We also continue to lose choice as we are captured by large health care delivery systems, now turning up in most areas of the country as different providers consolidate and form de facto monopolies that force us to see only their physicians, go to their facilities, and use their labs and imaging services. This makes patients prisoners of a given health care organization. That is not real value for patients, although those very same systems will try and tell you it is, even as the prices they charge continue to rise, and the access problems get worse in those same systems of care. I tried to switch my primary care doctor recently from one large Boston-area health system to another. The new system told me that I would have a difficult time getting “referred out” to any specialists, even ones I was already seeing, in the system of which I was still a part. We keep everything in house, they told me. Good for their business, not so good for me.

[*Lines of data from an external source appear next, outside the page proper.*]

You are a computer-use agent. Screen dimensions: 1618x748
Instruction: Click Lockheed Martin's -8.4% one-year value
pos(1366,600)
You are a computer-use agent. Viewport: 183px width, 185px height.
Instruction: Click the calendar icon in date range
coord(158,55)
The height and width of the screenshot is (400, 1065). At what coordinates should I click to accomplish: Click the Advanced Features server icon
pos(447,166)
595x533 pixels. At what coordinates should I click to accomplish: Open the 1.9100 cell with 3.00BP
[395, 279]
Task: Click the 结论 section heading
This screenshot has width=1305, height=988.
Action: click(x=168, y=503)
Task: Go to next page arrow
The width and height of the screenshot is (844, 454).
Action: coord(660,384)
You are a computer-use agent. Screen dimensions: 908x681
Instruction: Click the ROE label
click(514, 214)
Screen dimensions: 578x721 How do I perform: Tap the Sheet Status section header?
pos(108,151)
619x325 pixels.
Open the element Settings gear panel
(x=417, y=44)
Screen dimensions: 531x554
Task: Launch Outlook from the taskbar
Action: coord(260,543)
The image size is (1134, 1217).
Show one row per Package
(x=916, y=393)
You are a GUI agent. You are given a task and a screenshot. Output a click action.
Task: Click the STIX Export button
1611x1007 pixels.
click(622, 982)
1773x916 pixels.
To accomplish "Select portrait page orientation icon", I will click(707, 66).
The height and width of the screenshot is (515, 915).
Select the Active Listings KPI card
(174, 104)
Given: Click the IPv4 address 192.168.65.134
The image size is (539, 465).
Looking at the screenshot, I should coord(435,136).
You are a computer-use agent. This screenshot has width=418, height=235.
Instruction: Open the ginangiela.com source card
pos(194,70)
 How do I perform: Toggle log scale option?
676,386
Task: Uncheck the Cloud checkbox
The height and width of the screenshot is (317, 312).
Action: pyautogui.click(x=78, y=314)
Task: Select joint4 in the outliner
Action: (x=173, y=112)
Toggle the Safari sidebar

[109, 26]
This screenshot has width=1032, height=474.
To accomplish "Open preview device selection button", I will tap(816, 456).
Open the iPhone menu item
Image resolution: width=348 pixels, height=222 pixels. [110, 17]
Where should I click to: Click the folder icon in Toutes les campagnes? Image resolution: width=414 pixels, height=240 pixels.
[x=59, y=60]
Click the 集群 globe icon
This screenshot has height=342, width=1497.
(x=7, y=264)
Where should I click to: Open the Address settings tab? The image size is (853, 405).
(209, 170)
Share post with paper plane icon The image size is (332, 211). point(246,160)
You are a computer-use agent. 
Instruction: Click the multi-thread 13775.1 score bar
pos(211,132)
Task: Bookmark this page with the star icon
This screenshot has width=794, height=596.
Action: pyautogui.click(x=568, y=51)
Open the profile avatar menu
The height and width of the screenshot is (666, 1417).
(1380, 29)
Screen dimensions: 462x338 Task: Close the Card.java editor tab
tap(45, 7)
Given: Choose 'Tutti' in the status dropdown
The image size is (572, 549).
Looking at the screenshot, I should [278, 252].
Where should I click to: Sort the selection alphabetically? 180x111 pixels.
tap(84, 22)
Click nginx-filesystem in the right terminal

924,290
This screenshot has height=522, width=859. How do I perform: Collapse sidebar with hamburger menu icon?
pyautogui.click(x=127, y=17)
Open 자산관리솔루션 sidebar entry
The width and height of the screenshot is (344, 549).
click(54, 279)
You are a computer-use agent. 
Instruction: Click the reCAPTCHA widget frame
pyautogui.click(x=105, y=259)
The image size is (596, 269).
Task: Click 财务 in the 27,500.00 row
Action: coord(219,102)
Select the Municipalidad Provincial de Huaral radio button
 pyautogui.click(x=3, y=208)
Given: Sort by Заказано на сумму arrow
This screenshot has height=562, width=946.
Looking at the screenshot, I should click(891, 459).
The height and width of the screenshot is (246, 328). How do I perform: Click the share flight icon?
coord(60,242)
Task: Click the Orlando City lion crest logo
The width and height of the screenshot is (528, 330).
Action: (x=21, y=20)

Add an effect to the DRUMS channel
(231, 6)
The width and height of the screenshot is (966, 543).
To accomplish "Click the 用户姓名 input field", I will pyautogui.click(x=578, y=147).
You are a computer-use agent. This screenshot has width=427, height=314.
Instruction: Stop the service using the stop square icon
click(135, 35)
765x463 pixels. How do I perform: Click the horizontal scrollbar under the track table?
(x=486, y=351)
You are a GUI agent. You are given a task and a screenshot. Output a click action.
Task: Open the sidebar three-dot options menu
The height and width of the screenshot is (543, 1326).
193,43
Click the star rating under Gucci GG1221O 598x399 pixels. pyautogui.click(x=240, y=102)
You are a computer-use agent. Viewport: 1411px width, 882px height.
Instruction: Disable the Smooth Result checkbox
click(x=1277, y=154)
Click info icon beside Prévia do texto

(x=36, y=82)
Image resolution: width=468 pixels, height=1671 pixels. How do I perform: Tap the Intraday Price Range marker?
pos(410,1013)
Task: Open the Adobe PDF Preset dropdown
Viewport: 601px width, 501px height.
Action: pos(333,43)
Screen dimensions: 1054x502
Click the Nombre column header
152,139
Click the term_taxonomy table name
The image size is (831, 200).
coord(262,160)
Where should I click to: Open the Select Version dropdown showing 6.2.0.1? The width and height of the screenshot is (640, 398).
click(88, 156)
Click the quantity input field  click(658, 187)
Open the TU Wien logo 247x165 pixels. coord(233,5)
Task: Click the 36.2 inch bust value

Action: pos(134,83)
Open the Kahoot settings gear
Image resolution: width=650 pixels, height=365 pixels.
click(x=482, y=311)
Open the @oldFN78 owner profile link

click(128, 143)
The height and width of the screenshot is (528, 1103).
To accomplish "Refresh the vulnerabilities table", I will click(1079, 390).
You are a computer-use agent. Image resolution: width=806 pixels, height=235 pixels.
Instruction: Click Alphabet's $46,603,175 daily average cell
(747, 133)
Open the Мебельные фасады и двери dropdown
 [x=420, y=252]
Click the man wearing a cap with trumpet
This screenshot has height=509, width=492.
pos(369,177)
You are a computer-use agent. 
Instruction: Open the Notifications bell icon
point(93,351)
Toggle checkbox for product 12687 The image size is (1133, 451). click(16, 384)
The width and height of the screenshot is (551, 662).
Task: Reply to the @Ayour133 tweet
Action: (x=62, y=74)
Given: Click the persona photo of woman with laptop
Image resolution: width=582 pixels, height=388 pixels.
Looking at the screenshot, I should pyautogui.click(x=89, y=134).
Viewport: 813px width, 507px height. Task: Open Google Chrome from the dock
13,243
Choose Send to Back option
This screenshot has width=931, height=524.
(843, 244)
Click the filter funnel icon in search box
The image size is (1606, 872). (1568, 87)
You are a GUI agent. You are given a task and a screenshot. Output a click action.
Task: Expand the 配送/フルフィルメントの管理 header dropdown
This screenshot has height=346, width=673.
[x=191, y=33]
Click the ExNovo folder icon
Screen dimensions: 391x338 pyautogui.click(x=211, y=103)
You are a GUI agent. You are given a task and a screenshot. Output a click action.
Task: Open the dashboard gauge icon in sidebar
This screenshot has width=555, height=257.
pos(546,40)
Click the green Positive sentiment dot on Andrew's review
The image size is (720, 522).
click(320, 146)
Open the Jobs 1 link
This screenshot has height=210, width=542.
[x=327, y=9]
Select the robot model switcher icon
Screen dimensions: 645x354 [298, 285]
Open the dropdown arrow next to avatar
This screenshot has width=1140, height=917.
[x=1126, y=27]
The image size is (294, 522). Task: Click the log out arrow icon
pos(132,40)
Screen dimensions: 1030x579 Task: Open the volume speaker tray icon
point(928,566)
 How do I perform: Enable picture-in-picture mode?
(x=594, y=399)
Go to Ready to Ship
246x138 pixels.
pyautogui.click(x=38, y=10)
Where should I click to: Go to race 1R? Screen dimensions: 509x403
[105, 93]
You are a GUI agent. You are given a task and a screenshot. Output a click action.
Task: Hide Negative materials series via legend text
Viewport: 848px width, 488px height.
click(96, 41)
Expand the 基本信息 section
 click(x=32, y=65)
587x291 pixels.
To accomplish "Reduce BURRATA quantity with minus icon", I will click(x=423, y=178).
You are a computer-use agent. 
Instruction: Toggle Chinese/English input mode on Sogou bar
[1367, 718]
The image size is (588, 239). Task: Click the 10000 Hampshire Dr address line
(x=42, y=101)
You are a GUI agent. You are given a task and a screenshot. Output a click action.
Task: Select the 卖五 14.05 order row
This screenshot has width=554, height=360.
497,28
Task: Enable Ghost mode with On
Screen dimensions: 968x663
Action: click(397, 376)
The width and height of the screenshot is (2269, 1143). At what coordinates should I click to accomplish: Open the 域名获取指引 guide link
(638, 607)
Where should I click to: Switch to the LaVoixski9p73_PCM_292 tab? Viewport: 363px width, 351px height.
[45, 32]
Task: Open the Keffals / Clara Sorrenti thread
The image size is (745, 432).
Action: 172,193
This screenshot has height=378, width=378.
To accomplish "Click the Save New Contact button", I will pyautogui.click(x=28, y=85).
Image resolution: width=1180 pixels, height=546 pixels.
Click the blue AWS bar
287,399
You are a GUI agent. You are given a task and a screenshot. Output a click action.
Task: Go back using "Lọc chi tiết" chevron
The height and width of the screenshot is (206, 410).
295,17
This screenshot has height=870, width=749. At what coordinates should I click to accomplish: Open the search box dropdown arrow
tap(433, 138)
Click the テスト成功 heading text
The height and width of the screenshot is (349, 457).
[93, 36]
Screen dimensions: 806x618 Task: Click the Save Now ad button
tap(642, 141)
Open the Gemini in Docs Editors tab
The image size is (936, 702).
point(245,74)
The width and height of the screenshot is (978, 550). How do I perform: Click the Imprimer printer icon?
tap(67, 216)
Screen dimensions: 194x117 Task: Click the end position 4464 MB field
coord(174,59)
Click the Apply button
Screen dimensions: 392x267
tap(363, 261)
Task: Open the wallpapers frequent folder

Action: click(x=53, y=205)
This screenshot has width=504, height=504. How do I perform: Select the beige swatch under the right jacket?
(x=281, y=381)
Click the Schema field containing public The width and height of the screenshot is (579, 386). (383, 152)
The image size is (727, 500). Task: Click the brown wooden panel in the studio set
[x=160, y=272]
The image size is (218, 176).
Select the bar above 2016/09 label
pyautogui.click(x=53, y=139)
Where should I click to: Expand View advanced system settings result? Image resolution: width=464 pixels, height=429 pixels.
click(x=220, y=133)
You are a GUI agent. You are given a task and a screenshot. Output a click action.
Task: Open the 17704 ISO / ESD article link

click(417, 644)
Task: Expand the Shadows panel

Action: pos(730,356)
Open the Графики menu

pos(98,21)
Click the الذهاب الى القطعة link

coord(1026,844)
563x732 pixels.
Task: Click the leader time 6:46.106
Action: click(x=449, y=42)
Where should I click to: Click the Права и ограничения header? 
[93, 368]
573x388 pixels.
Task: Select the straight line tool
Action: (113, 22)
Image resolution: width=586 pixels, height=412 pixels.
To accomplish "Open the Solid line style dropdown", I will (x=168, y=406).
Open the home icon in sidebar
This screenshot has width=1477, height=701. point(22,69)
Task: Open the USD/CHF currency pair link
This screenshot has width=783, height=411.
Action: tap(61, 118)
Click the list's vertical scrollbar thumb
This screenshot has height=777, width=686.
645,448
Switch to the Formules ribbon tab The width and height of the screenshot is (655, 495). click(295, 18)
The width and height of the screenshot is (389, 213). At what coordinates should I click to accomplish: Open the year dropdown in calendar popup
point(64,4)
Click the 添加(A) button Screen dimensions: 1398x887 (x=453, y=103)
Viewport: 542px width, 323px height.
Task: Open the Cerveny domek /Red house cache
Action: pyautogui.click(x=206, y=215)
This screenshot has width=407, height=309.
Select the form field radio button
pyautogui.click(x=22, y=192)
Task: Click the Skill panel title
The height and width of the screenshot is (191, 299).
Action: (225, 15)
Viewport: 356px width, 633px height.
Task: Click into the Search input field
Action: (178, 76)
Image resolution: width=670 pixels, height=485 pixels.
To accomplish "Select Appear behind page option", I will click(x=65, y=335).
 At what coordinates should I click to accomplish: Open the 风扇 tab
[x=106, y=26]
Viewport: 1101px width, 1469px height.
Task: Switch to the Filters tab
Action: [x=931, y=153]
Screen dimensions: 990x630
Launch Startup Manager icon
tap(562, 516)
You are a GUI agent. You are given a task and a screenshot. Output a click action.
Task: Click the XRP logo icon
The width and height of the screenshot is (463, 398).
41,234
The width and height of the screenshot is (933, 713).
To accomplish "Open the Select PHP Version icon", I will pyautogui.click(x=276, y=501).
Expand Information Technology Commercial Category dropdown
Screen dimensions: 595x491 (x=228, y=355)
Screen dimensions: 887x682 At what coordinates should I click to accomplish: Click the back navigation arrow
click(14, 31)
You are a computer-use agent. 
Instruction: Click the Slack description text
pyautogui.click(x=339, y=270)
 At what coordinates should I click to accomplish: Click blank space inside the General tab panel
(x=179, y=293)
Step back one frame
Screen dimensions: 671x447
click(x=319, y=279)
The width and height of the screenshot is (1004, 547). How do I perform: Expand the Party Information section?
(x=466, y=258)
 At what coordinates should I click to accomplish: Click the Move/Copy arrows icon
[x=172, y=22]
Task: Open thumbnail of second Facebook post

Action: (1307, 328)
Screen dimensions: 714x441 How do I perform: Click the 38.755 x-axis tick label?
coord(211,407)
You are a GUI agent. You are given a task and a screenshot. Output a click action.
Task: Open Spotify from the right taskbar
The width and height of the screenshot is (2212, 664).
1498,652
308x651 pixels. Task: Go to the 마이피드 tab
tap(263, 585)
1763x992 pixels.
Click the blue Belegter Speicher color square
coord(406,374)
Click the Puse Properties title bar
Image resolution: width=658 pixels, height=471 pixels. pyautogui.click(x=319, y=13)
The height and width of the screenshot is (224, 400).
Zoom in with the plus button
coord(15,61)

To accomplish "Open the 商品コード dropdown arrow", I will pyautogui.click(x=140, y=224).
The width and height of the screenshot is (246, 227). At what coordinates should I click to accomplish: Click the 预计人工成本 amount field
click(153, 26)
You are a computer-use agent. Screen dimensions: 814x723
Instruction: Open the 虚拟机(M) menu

A value definition controlled by insurers, providers, and big employers looking to maintain profit margins does something else bad for patients. In measuring value through the heavy use of standardized performance measures to judge their own worth to those paying them, doctors and hospitals work harder on comparing themselves to each other, which leads to gaming incentive systems that possess too many superficial and self-reported quality measures It also means providers spend less time measuring how they are meeting our unique needs, wants, and preferences as individual patients. This makes our health care feel more impersonal. It also encourages health care delivery organizations to view insurance plans, accreditors, and Medicare as their chief customers, rather than us.

Focusing on value for patients requires meaningful change in the health care industry. Large delivery systems that dominate geographic areas must be regulated more effectively to provide patients with greater choice and timely access. Provider competition needs to be encouraged, not squashed. Payers must construct flexible reimbursement approaches that reward, in meaningful ways, patient satisfaction and relational excellence between providers and patients. Right now, that’s not the case. Most importantly, patients must be activated as true consumers and force the system to be accountable to them. This accountability comes in many forms. It can involve pushing providers to be transparent about the prices they charge for different services; and then helping us to comparison shop and make decisions using that information. It can involve things other industries and a few innovators in health care use such as money-back guarantees and the use of Yelp-type ratings systems, which we control.

Of course, these things would only be a start on the road to pursuing “value” as a more patient-driven concept within the industry. But once we realize that such a vague word can mean anything we want it to mean, and that patients rather than the industry should define it, it will get easier to do.

Timothy Hoff, PhD is Professor of Management, Healthcare Systems, and Health Policy at Northeastern University in Boston, A Visiting Associate Fellow and Visiting Scholar at Oxford University, and author of the new book, “Next in Line: Lowered Care Expectations in the Age of Retail- and Value-Based Health”, published by Oxford University Press.